A veces, para cambiar de penumbra, se metía en los cines porno de su barrio, quizá para regodearse en la inmundicia del mundo, quizá para aliviarse sanamente de las tensiones y las malas posturas. Quién sabe.En esa época, para no morir de hambre, Schrader trabajaba de repartidor en una cadena de restaurantes del pollo frito. La empresa sería KFC, supongo, pero uno, mientras leía la anécdota, imaginaba que Schrader trabajaba para Los Pollos Hermanos y que transportaba bidones de grasa con los ingredientes necesarios para que Walter White cocinara su droga cristalina. Un cruce de cables, ustedes me perdonen. Mientras repartía el pollo a los clientes, Schrader, como el Travis Bickle de Taxi Driver, vagaba por la ciudad cagándose en todo, imaginando venganzas, señalando con el dedo a los cuatro o cinco habitantes de la Sodoma que iba a salvar de la destrucción total

       Mi película, si la escribiera, sería Bici Driver, la historia de un excombatiente de los grandes cines de Madrid que por motivos de trabajo ha de regresar a Invernalia a ganarse el pan, y se instala en un  villorrio donde las gentes son amables pero extrañas, cercanas para comulgantes de otra religión.

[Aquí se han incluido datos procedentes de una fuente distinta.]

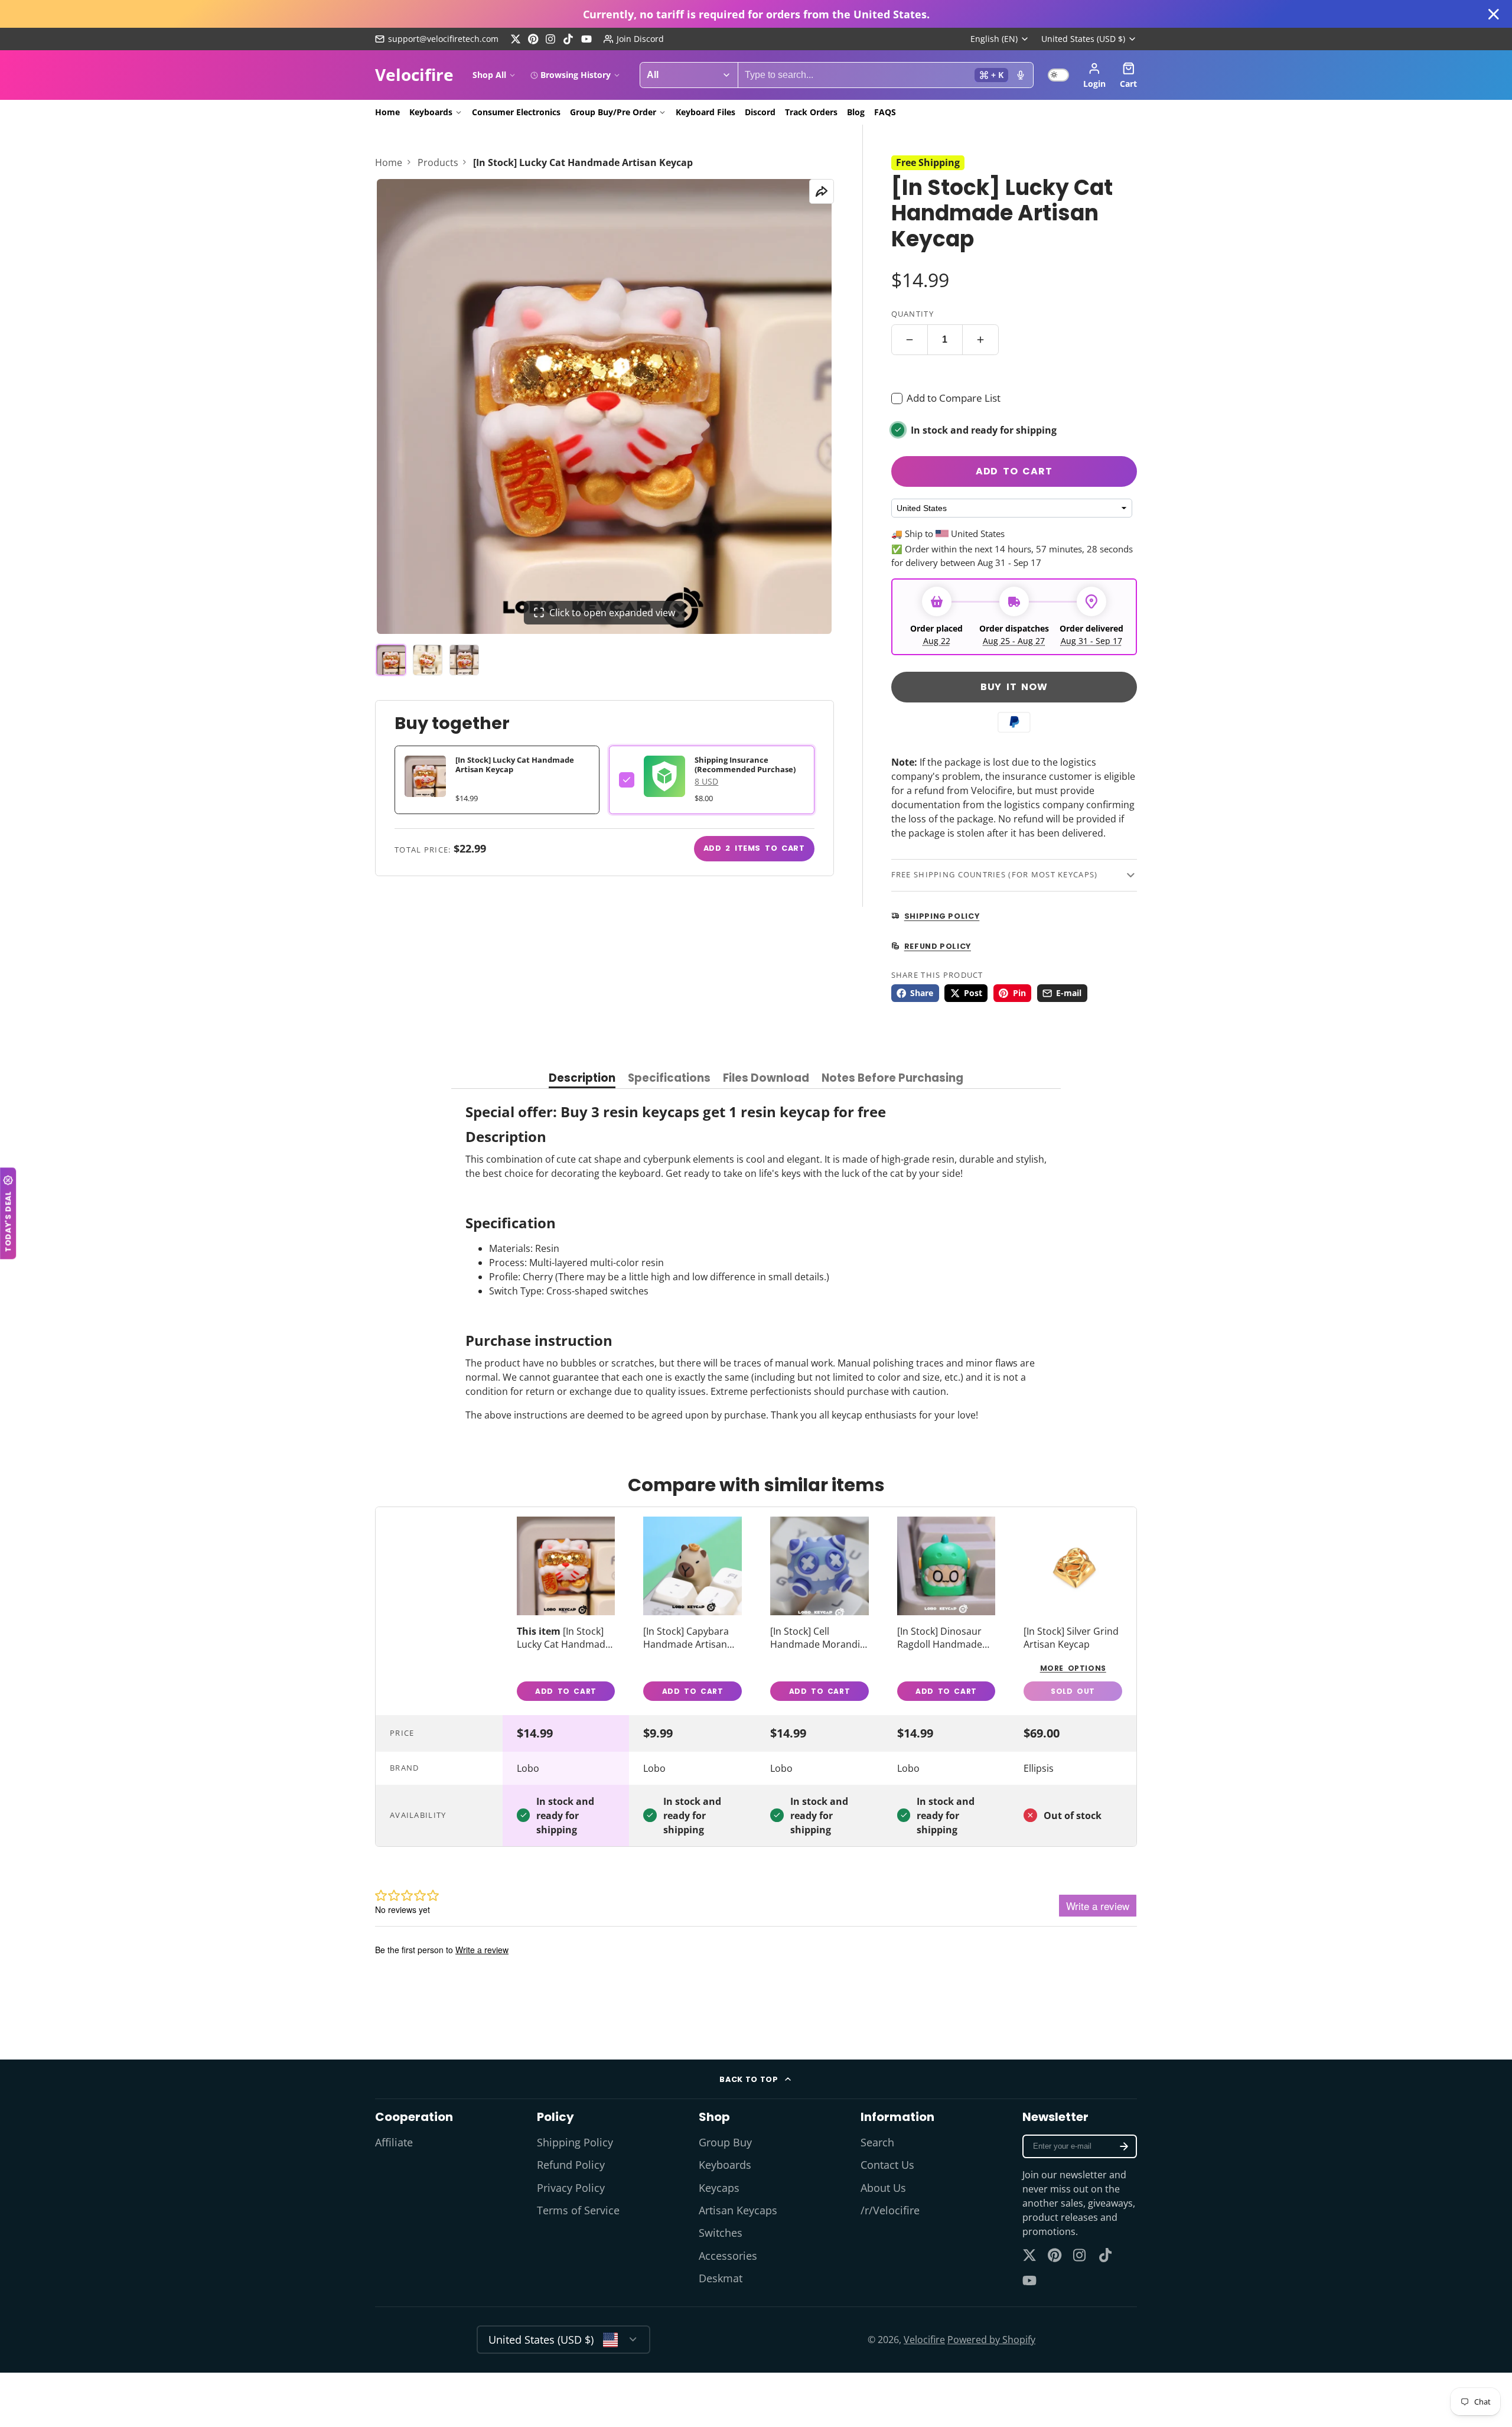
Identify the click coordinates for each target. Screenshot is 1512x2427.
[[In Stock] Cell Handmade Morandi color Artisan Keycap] (819, 1611)
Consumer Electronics (516, 112)
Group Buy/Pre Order (613, 112)
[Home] (414, 75)
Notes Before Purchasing (892, 1079)
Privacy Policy (571, 2188)
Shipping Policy (575, 2142)
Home (387, 112)
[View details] (664, 776)
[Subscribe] (1124, 2146)
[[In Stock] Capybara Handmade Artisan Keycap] (692, 1611)
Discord (760, 112)
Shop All (489, 74)
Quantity (912, 313)
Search (877, 2142)
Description (582, 1079)
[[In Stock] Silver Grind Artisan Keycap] (1073, 1611)
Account (1094, 75)
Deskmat (720, 2278)
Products (438, 162)
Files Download (766, 1079)
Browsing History (575, 74)
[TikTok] (568, 39)
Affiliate (394, 2142)
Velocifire (924, 2339)
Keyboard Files (705, 112)
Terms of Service (578, 2210)
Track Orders (811, 112)
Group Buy (725, 2142)
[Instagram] (551, 39)
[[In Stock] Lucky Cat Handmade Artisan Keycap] (566, 1611)
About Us (883, 2188)
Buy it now (1014, 687)
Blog (856, 112)
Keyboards (430, 112)
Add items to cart (754, 848)
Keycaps (719, 2188)
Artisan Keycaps (738, 2210)
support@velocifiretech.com (443, 38)
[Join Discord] (634, 38)
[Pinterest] (533, 39)
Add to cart (1014, 471)
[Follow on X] (515, 39)
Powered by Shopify (991, 2339)
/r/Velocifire (890, 2210)
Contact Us (887, 2165)
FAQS (885, 112)
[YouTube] (586, 39)
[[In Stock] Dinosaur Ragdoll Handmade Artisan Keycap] (946, 1611)
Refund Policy (571, 2165)
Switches (720, 2233)
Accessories (728, 2256)
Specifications (669, 1079)
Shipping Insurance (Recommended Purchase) (745, 764)
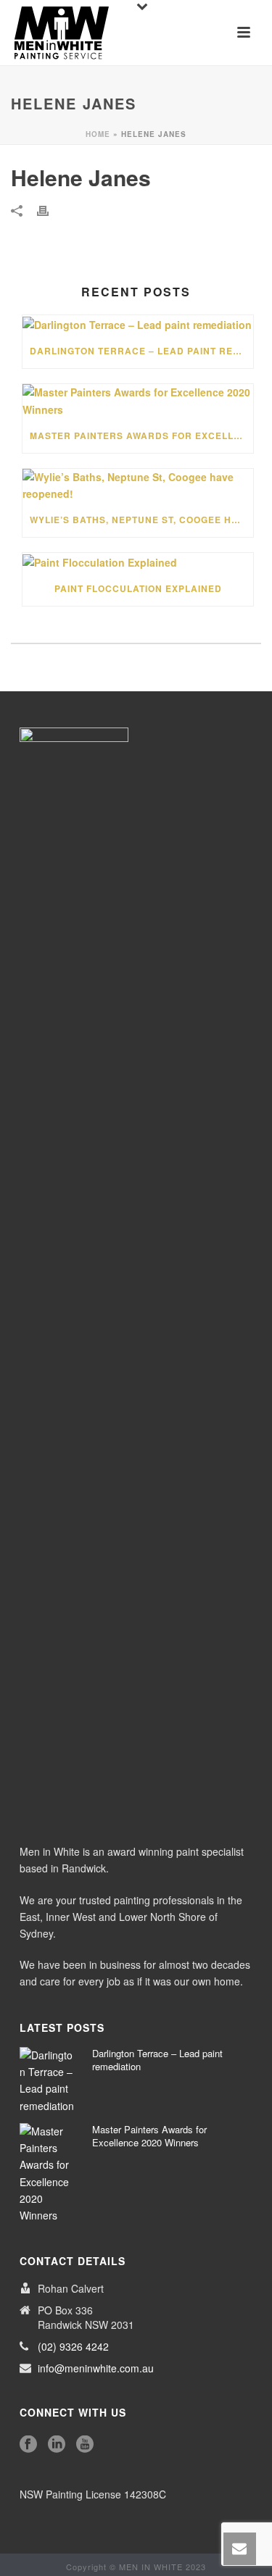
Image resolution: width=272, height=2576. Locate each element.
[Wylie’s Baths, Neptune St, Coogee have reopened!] (137, 485)
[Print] (50, 209)
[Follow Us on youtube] (85, 2444)
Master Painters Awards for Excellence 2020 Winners (141, 435)
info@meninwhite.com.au (96, 2368)
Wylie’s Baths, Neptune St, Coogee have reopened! (141, 519)
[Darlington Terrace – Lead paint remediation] (137, 324)
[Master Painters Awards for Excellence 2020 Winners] (137, 400)
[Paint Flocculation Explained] (137, 562)
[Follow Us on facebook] (28, 2444)
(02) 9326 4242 (73, 2346)
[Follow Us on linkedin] (56, 2444)
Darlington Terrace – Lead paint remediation (141, 350)
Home (98, 134)
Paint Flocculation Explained (138, 588)
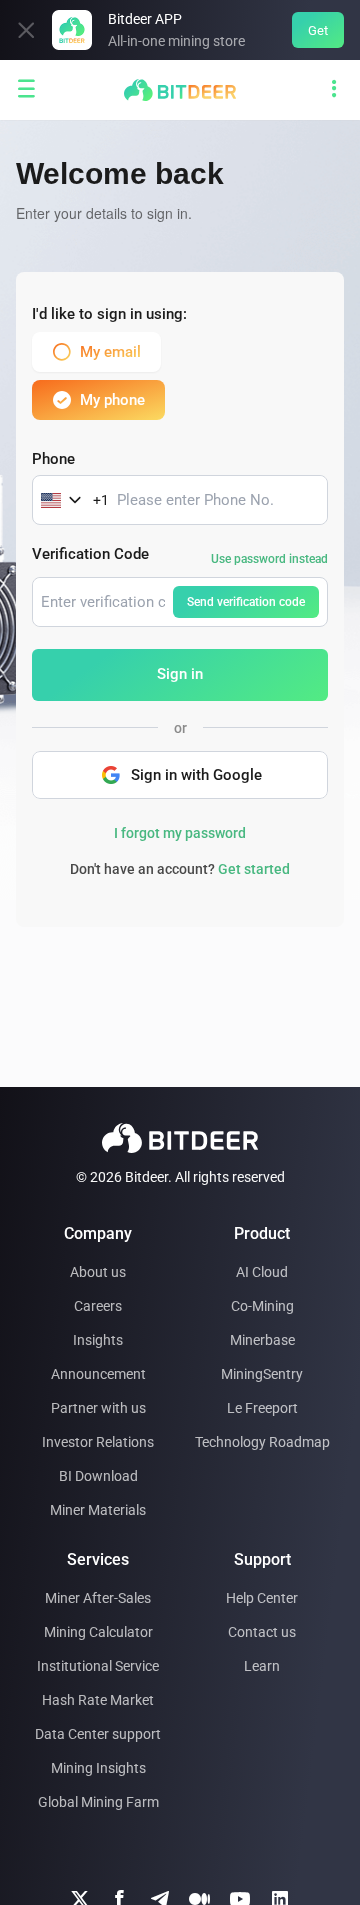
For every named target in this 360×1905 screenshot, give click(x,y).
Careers (98, 1306)
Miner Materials (98, 1510)
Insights (98, 1340)
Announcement (98, 1374)
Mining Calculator (98, 1632)
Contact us (262, 1632)
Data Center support (98, 1734)
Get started (254, 869)
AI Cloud (262, 1272)
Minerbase (262, 1340)
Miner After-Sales (98, 1598)
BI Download (98, 1476)
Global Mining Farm (98, 1802)
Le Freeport (262, 1408)
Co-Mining (262, 1306)
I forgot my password (180, 833)
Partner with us (98, 1408)
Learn (262, 1666)
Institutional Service (98, 1666)
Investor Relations (98, 1442)
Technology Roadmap (262, 1442)
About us (98, 1272)
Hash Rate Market (98, 1700)
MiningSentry (262, 1374)
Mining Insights (98, 1768)
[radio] (106, 352)
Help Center (262, 1598)
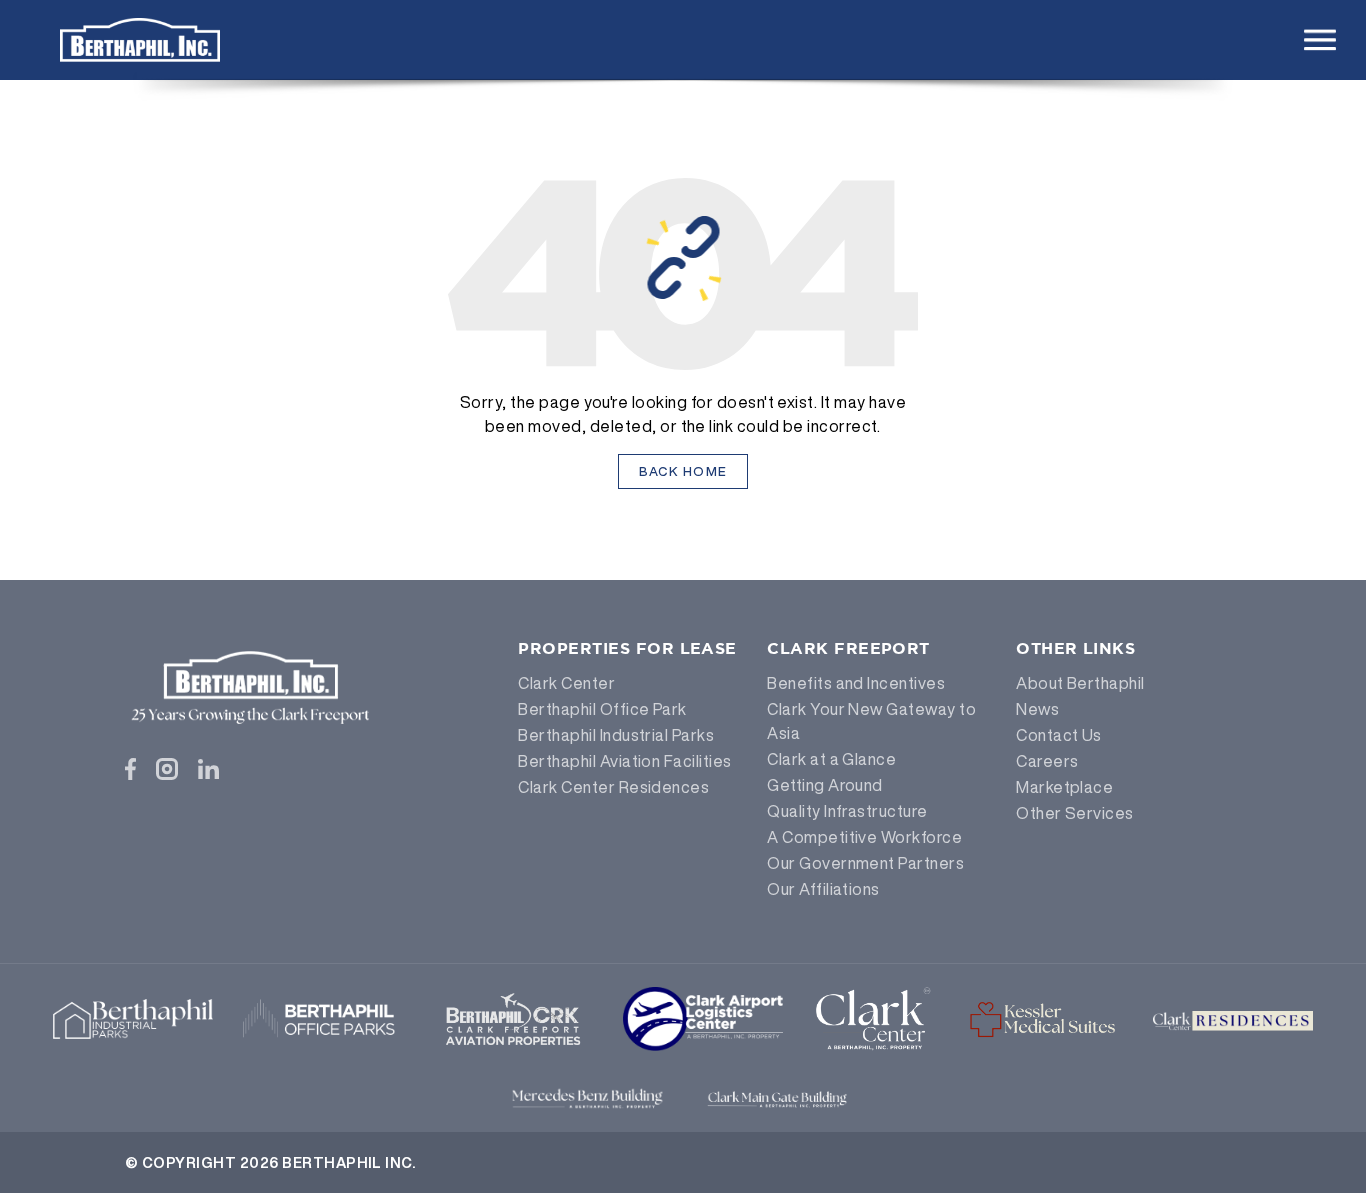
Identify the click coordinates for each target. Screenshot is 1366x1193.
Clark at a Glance (831, 759)
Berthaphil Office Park (602, 709)
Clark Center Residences (613, 787)
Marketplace (1064, 787)
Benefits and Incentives (856, 683)
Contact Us (1059, 735)
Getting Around (825, 785)
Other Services (1075, 813)
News (1037, 709)
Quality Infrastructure (847, 811)
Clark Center (566, 683)
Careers (1047, 761)
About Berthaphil (1080, 683)
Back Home (683, 471)
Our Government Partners (865, 863)
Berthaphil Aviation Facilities (624, 761)
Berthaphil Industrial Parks (616, 735)
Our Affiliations (823, 889)
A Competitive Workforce (864, 837)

Mi personaje se mueve por el pueblo en bicicleta para hacer las compras, para estirar las piernas, para socializarse en los bares, y en los recorridos observa las aceras como un Travis Bickle más gordo y desafeitado. Aquí no hay proxenetas en las esquinas, pero sí algunos garrulos de habla ininteligible que maltratan a los perros y dicen “cagondiós” a todas horas. No hay drogadictos de los barrios bajos que me tiren huevos podridos al pasar, pero sí conductores incívicos que ven una bicicleta y piensan que uno es marica, o ecologista, o progre de la ciudad, y te buscan las cosquillas, y las costillas, y están a punto de tirarte al suelo en cada gracia que se les ocurre. Tampoco hay prostitutas adolescentes a las que salvar, ni rubias preciosas como Cybill Shepherd a las que enamorar, pero sí hay mucha bruja, mucha maledicente, y también alguna mujer preciosa. No odio a la gente de este pueblo, como Travis odiaba a todos los neoyorquinos salvo a Iris, pero sí me siento extranjero y diferente.